Salt sensitivity in chickpea: Growth, photosynthesis, seed yield components and tissue ion regulation in contrasting genotypes

Chickpea is a relatively salt sensitive species but shows genotypic variation for salt tolerance, measured as grain yield per plant in mild-to-moderately saline soil. This experiment was designed to evaluate some physiological responses to salinity in three contrasting genotypes. One tolerant (Genesis836), one moderately tolerant (JG11) and one sensitive (Rupali) genotype were grown for 108 d in non-saline nutrient solution (controls) and two levels of salinity treatment (30 and 60 mM NaCl). No plants survived to maturity in the 60 mM NaCl treatment; however, Genesis836 survived longer (87 d) than JG11 (67 d) while Rupali died after 27 d; only Genesis836 flowered, but no pods were filled. At 30 mM NaCl, Genesis836 produced a few filled pods, whereas JG11 and Rupali did not.
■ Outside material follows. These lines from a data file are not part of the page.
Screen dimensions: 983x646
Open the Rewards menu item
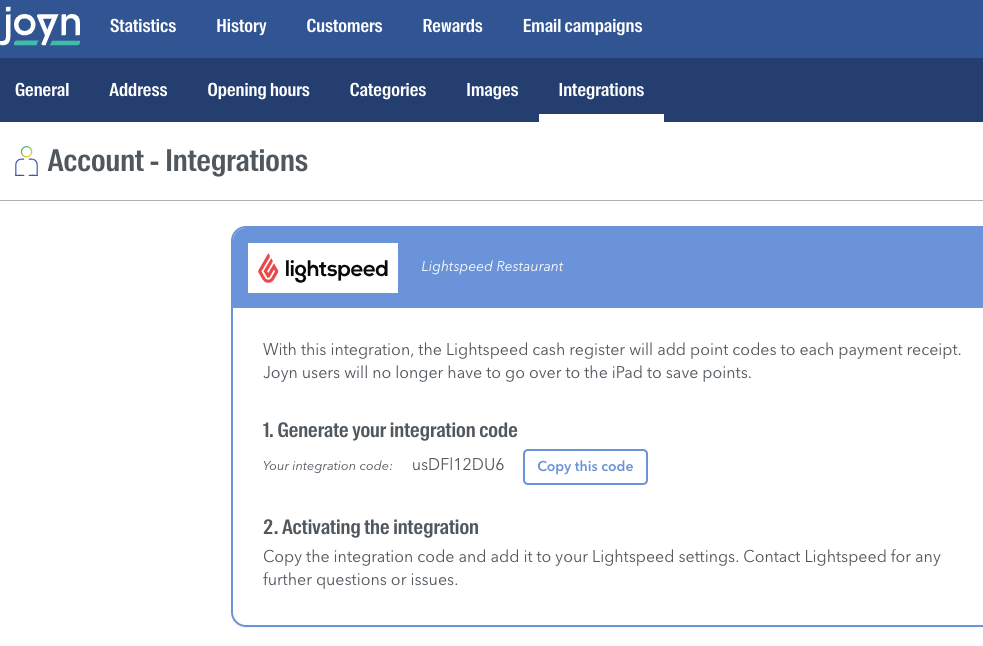pyautogui.click(x=453, y=26)
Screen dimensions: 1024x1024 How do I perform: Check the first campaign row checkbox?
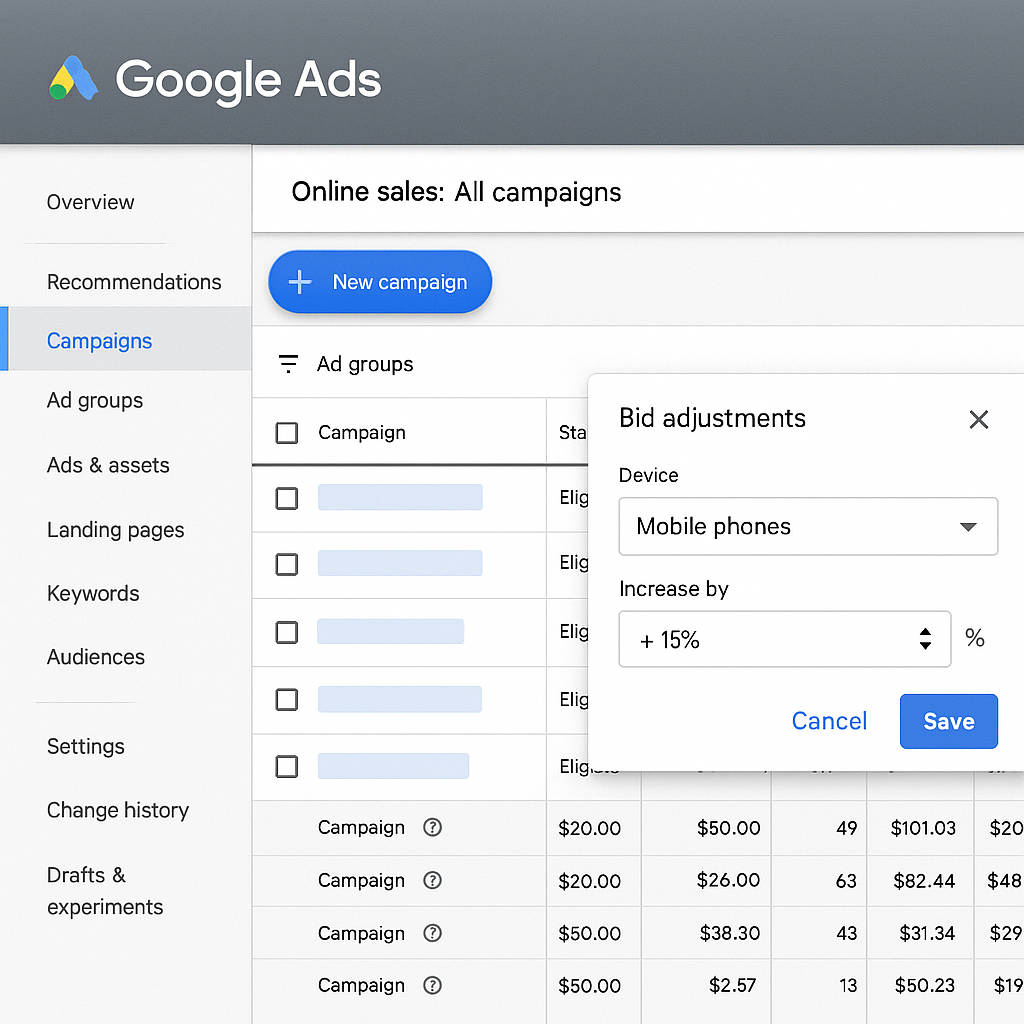pos(287,498)
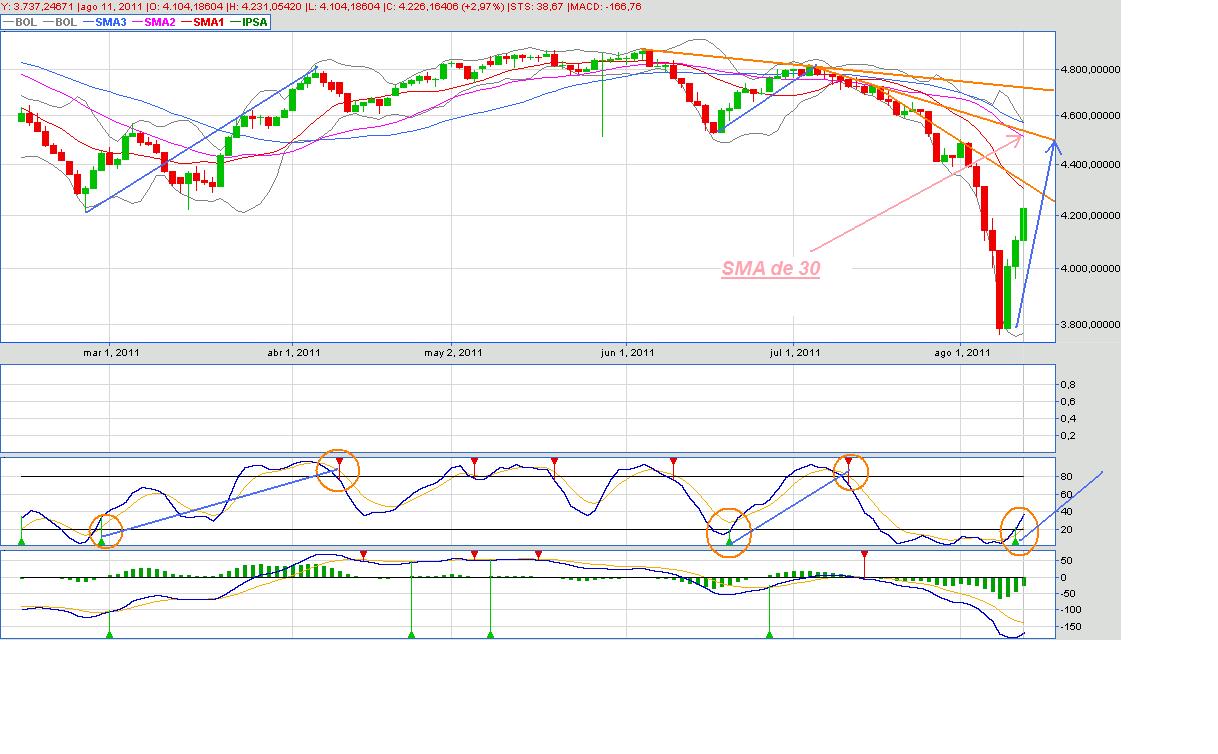Click the green buy marker in the rightmost orange circle

tap(1016, 541)
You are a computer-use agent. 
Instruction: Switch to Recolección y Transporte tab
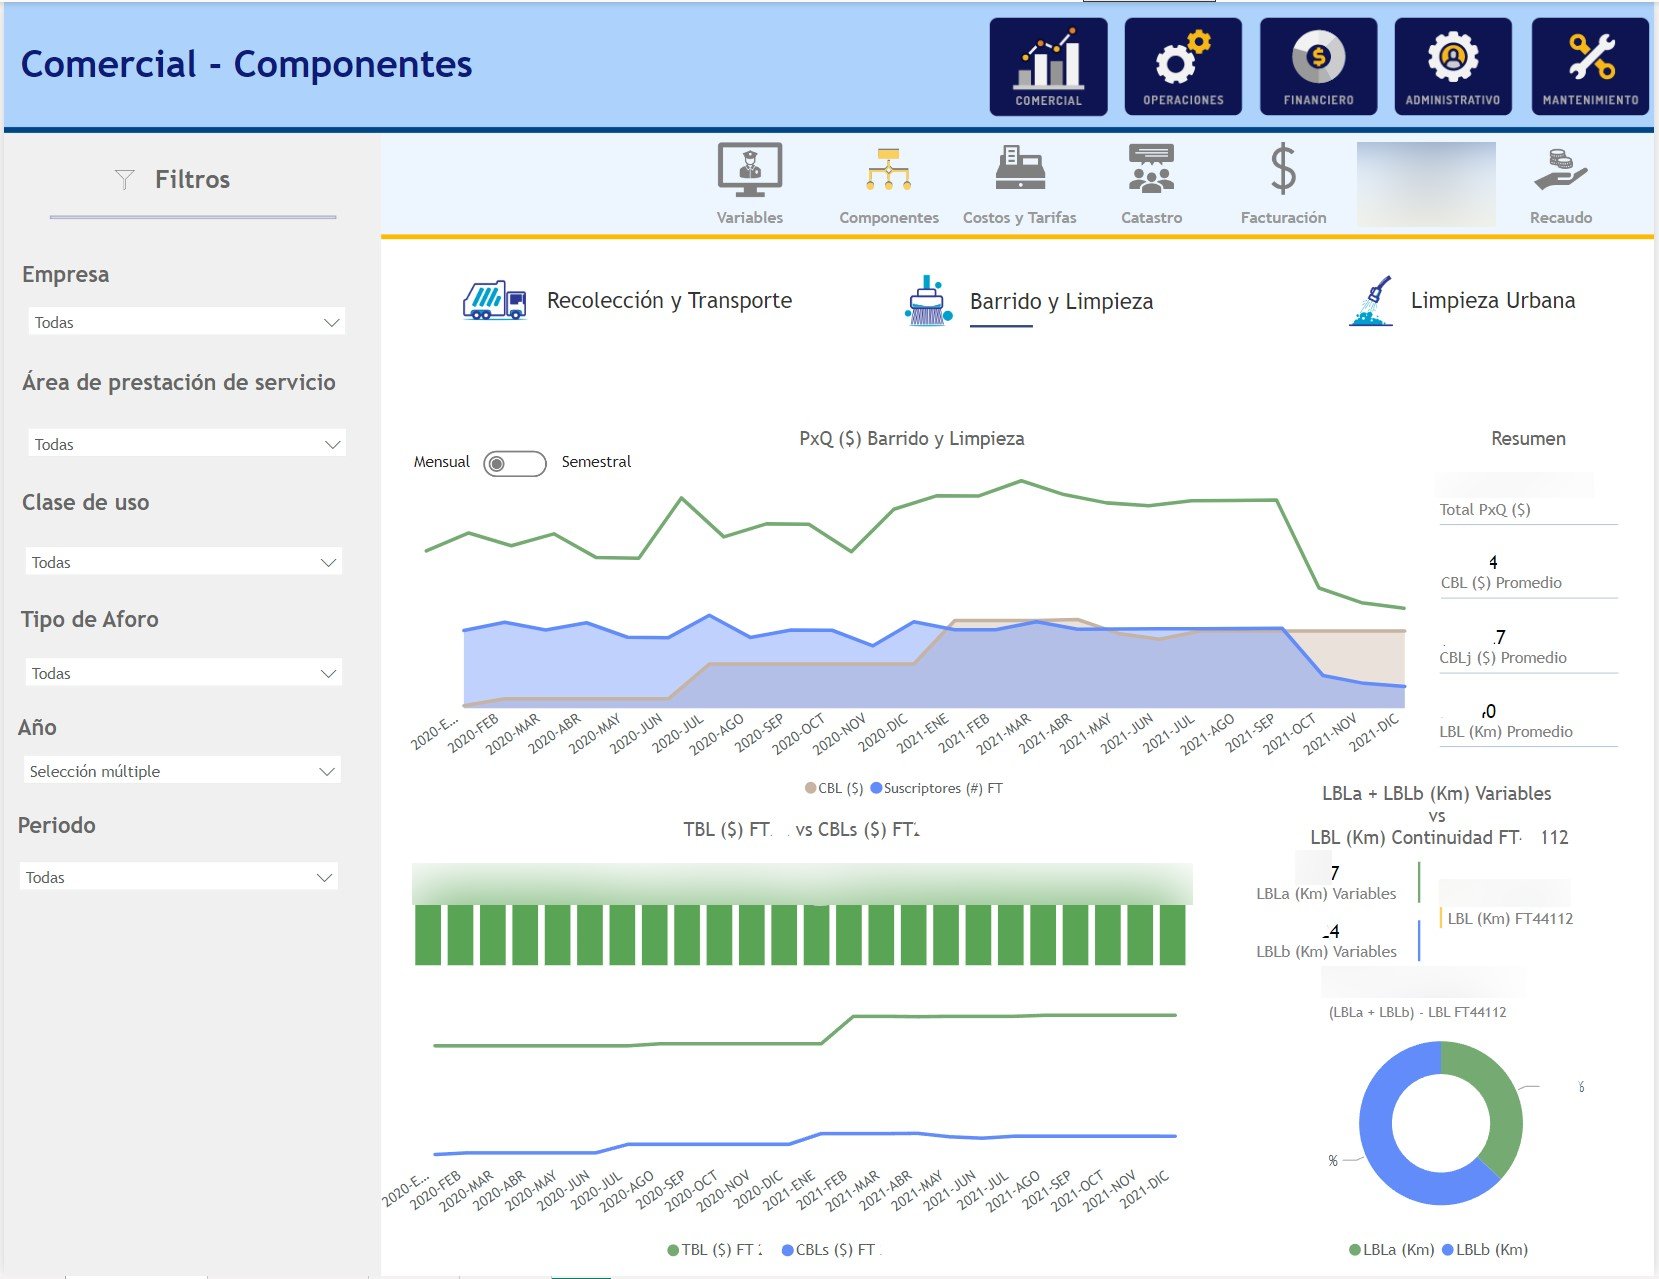click(x=668, y=301)
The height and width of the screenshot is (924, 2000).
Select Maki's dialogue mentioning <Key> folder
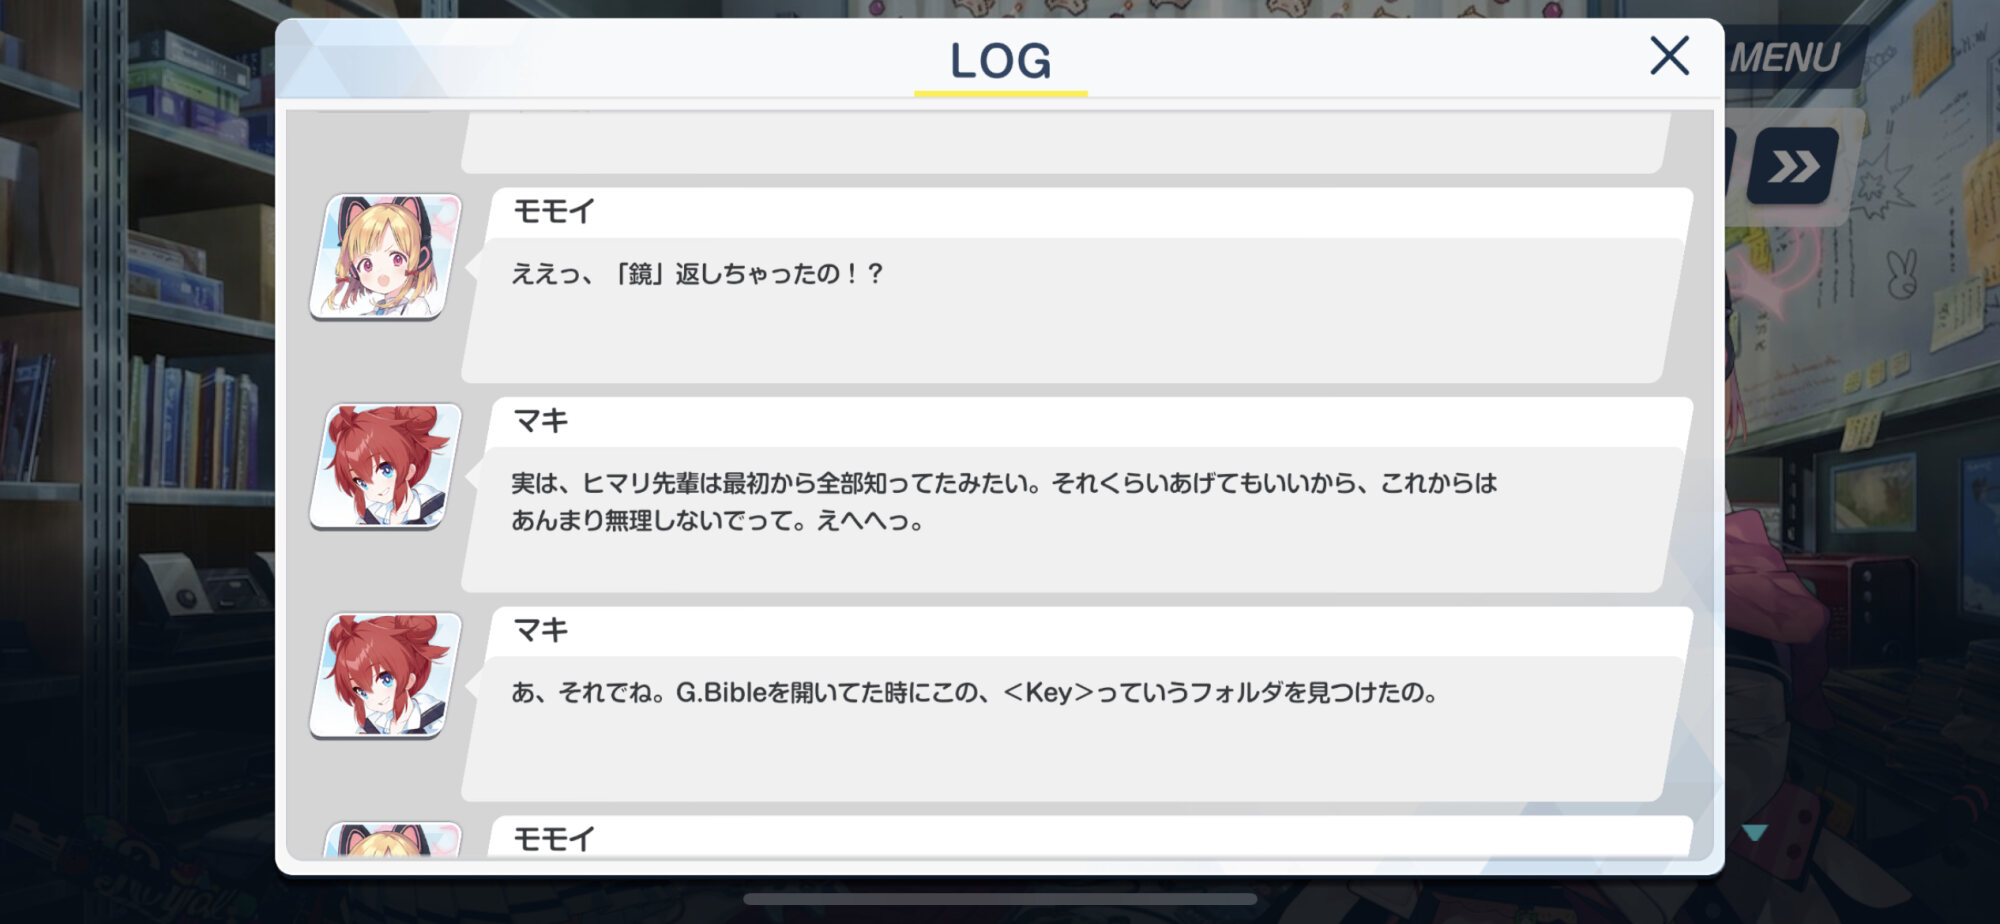[x=975, y=692]
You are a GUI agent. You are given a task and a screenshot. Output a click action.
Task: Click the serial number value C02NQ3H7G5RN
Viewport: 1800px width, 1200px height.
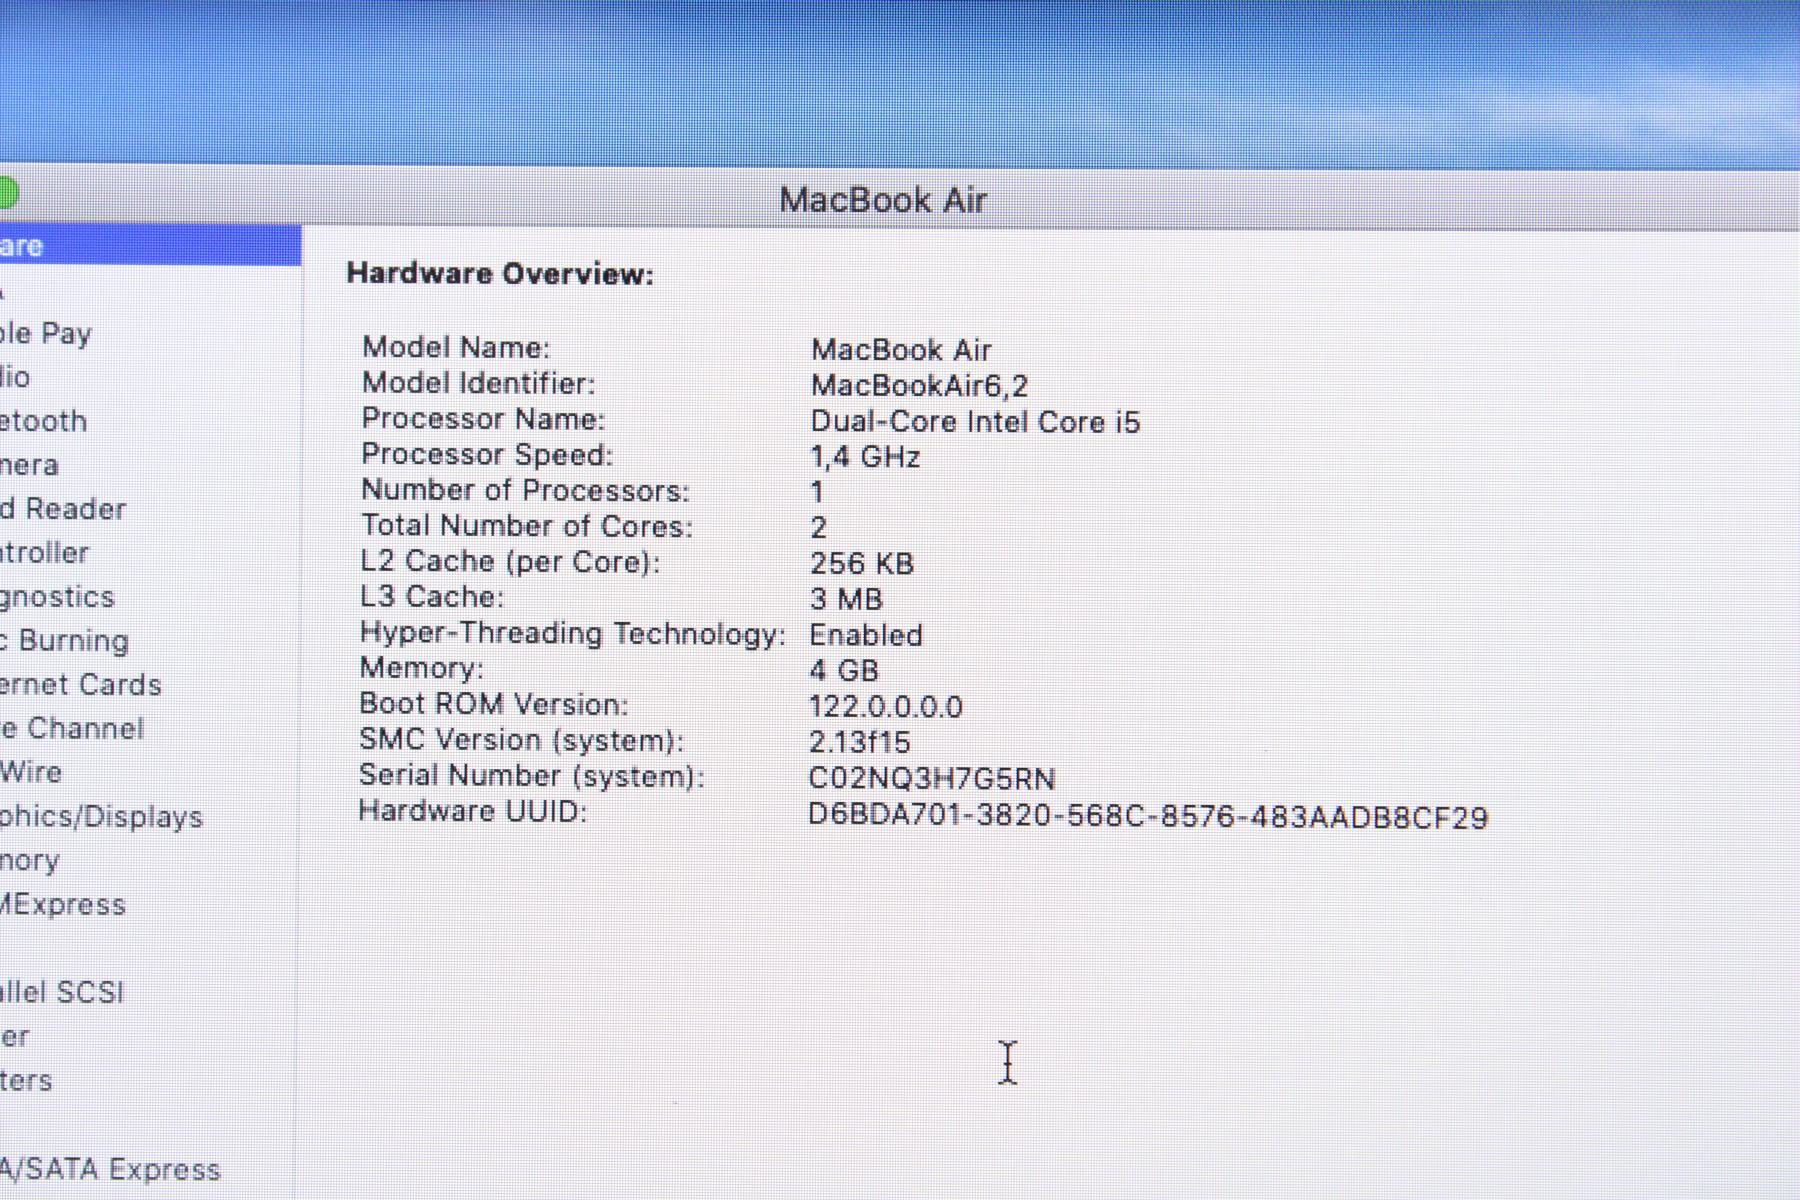point(931,778)
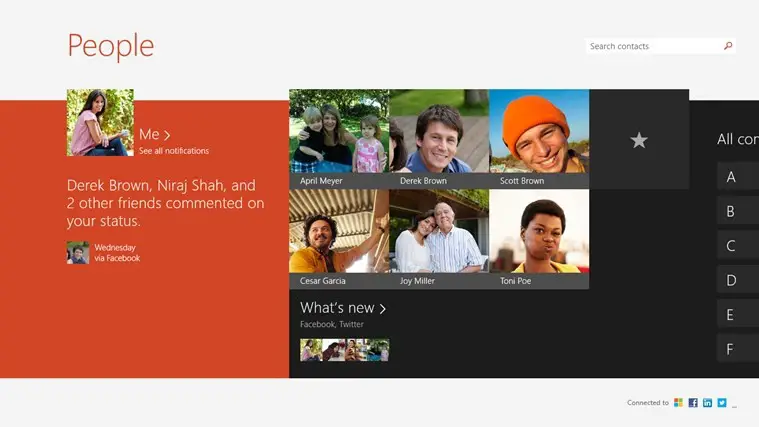Viewport: 759px width, 427px height.
Task: Click the Twitter connected account icon
Action: pos(722,403)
Genotypic differences in plant dry mass at the vegetative stage were evident only at 60 mM NaCl, while at maturity differences were evident at 30 mM NaCl. Photosynthesis was maintained to different degrees by the three genotypes (e.g. at 30 mM NaCl, 35–81% of controls; highest in Genesis836); photosynthesis was restricted predominately due to non-stomatal limitations as the intercellular CO2 concentration was only modestly affected (94–99% of controls). Photosystem II damage was evident in the less tolerant genotypes (e.g. at 30 mM NaCl, actual quantum efficiency of photosystem II values were 63–96% of controls). Across treatments, shoot dry mass was negatively correlated with both Na+ and Cl− shoot concentrations. However, the sensitive genotype (Rupali) had equal or lower concentrations of these ions in green leaves, stems or roots compared to tolerant genotypes (JG11 and Genesis836); ion ‘exclusion’ does not explain variation for salt tolerance among these three chickpea genotypes. The large difference between Rupali (sensitive) and Genesis836 (tolerant) in the salt-induced reduction in net photosynthesis via non-stomatal limitations and the assessed damage to photosystem II, but with similar leaf ion concentrations, provides evidence that variation in ‘tissue tolerance’ of Na+ and/or Cl− in leaves contributes to the differential salt tolerance of these chickpea genotypes.